All too often people are buying the Jammer
tips, installing them on stock bodies and marketing them as Jammer nozzles.
Quick clarification----the "injectors" in a B Cummins are technically called nozzles, and the ends of the nozzles are technically called tips. An injector receives low pressure fuel and through another avenue, whether it be mechanical (53/71/92/148 Detroit) or hydraulic/electronic (HEUI Navistar or Cat) creates the high pressure fuel delivery. A nozzle receives high pressure fuel and that high pressure fuel opens the pintle. Maybe a little too technical to get into, and the industry terms have overlapped and ran together, but
technically 24 valves have nozzles, and nozzles have tips. Ok moving on.....
Many times people are buying those tips, simply screwing them onto a body, and reselling them as a "Jammer injector" without so much as a pop test. Can't say everyone is doing it that way but I know of enough to be aware & cautious.
If you call Bosch and ask them about the tips you'll get an earful about how dangerous it is to just screw them onto a body in a vise, like most do. There is a special jig fixture to perform this job correctly---not using it can lead to spring breakage, body fracture, insufficient torque, and excess pressure on the tips that can lead to premature breakage---a topic that has been hashed over on these boards before.
I'm not posting this as a rant, just saying that not all nozzles wearing the Jammer name are created equally.

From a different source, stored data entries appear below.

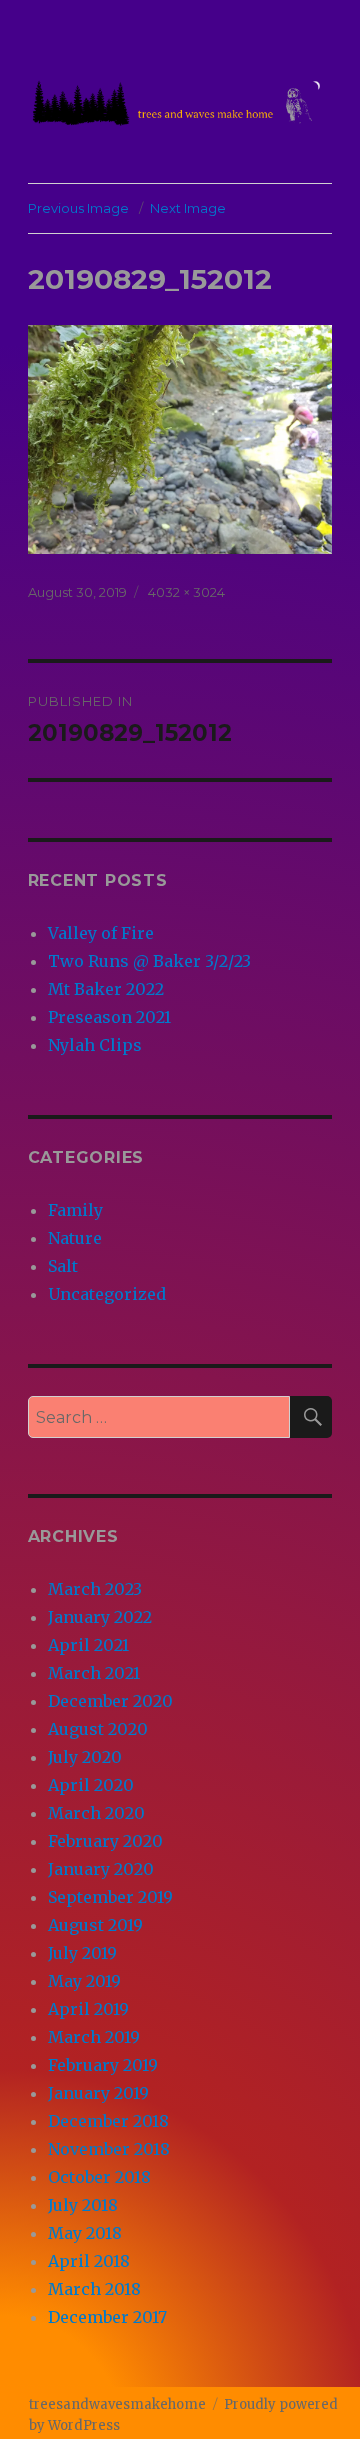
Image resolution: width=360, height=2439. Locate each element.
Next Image (188, 208)
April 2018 (89, 2261)
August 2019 (95, 1925)
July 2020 (85, 1757)
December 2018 (108, 2121)
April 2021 (88, 1645)
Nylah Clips (95, 1045)
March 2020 (96, 1813)
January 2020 (101, 1869)
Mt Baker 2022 (106, 989)
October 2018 (99, 2177)
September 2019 (110, 1897)
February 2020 (105, 1841)
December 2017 (107, 2317)
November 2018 (109, 2149)
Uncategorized (107, 1294)
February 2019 (103, 2065)
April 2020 (91, 1785)
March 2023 (95, 1589)
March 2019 (94, 2037)
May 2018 (85, 2233)
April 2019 (88, 2009)
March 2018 (94, 2289)
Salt (63, 1266)
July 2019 (82, 1953)
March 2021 (94, 1673)
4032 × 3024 (186, 592)
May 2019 (84, 1981)
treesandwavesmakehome (117, 2404)
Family (75, 1210)
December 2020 (110, 1701)
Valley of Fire (101, 933)
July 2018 (83, 2205)
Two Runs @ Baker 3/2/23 (149, 961)
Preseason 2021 (109, 1017)
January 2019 (98, 2093)
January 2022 (100, 1617)
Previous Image (78, 208)
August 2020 (98, 1729)
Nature (75, 1238)
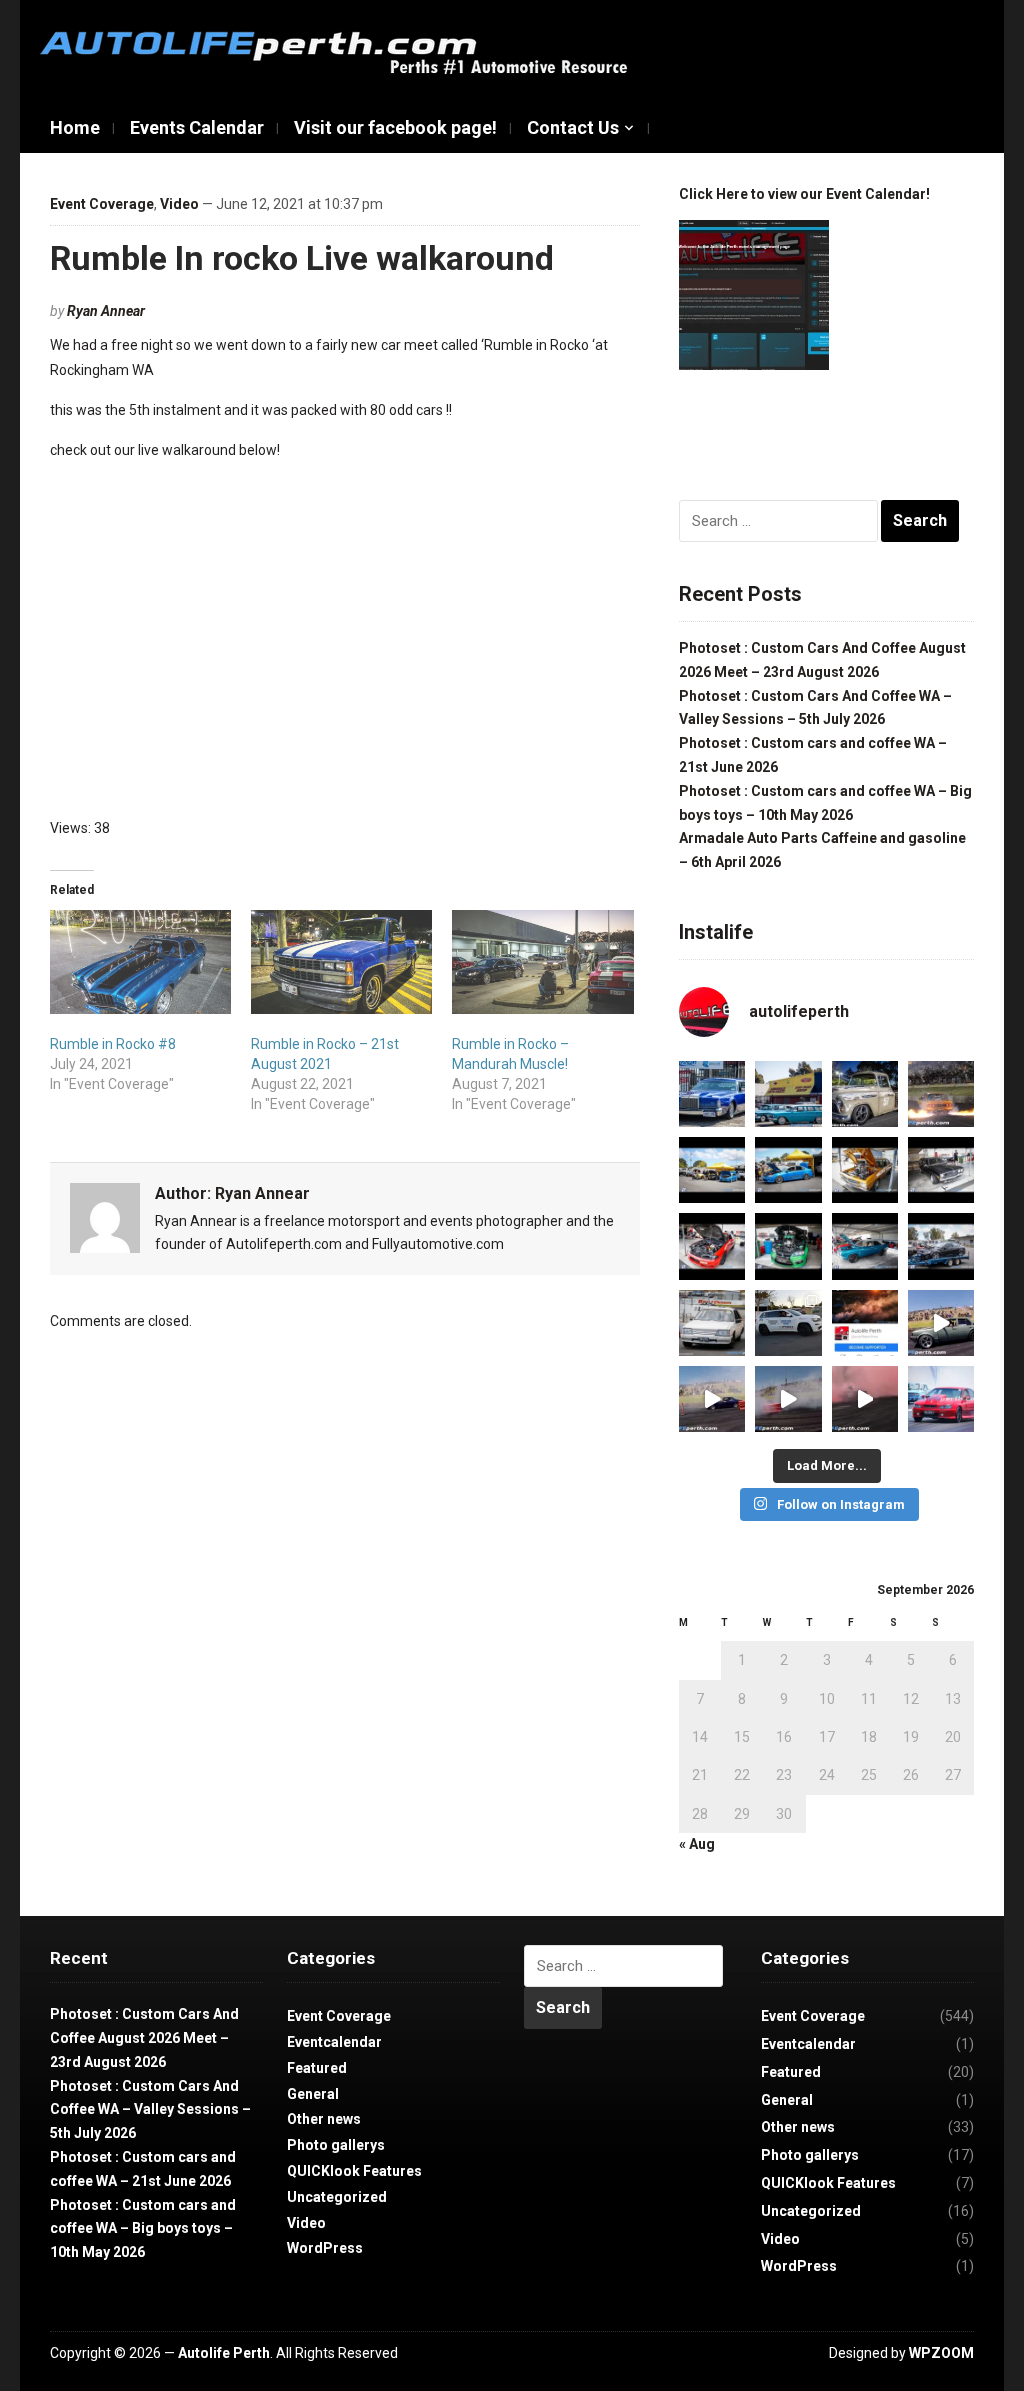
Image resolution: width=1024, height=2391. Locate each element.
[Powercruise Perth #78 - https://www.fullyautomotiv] (712, 1170)
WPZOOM (941, 2353)
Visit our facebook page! (395, 127)
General (313, 2094)
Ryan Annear (106, 311)
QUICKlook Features (354, 2171)
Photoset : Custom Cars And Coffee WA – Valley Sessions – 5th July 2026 (150, 2110)
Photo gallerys (336, 2145)
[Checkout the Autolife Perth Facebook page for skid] (865, 1323)
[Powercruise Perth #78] (865, 1246)
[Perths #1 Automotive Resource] (340, 51)
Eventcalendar (334, 2042)
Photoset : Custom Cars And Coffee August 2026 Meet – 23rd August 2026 (144, 2038)
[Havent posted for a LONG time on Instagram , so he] (712, 1094)
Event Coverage (102, 204)
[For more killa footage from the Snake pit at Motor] (712, 1399)
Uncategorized (337, 2197)
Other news (324, 2119)
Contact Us (573, 127)
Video (179, 204)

Even some of the larger, well known shops don't use the Bosch jig--but at least they take the time to balance the set before it goes out the door to their customers.
I've installed nozzles for people who say "the engine just doesn't feel right" and I reply with "maybe you should've listened when I told you to spend the $40 and have them checked at the diesel shop then". You'd be utterly amazed the number of sets I've seen with specs to either end of the spectrum, packaged as a matched/balanced set.
Even Bosch has this problem--many times I'd go through 10 or 12 nozzles for a C Cummins before I found 6 that matched well enough to go in the engine. A little anal retentive? Perhaps, but the difference between matched & balanced nozzles and just nozzles slammed in the engine is huge.
I'm not a vendor, a forum god, or a self-proclaimed expert, just a member w/ a lil diesel knowledge, take my 2 cents for what you will.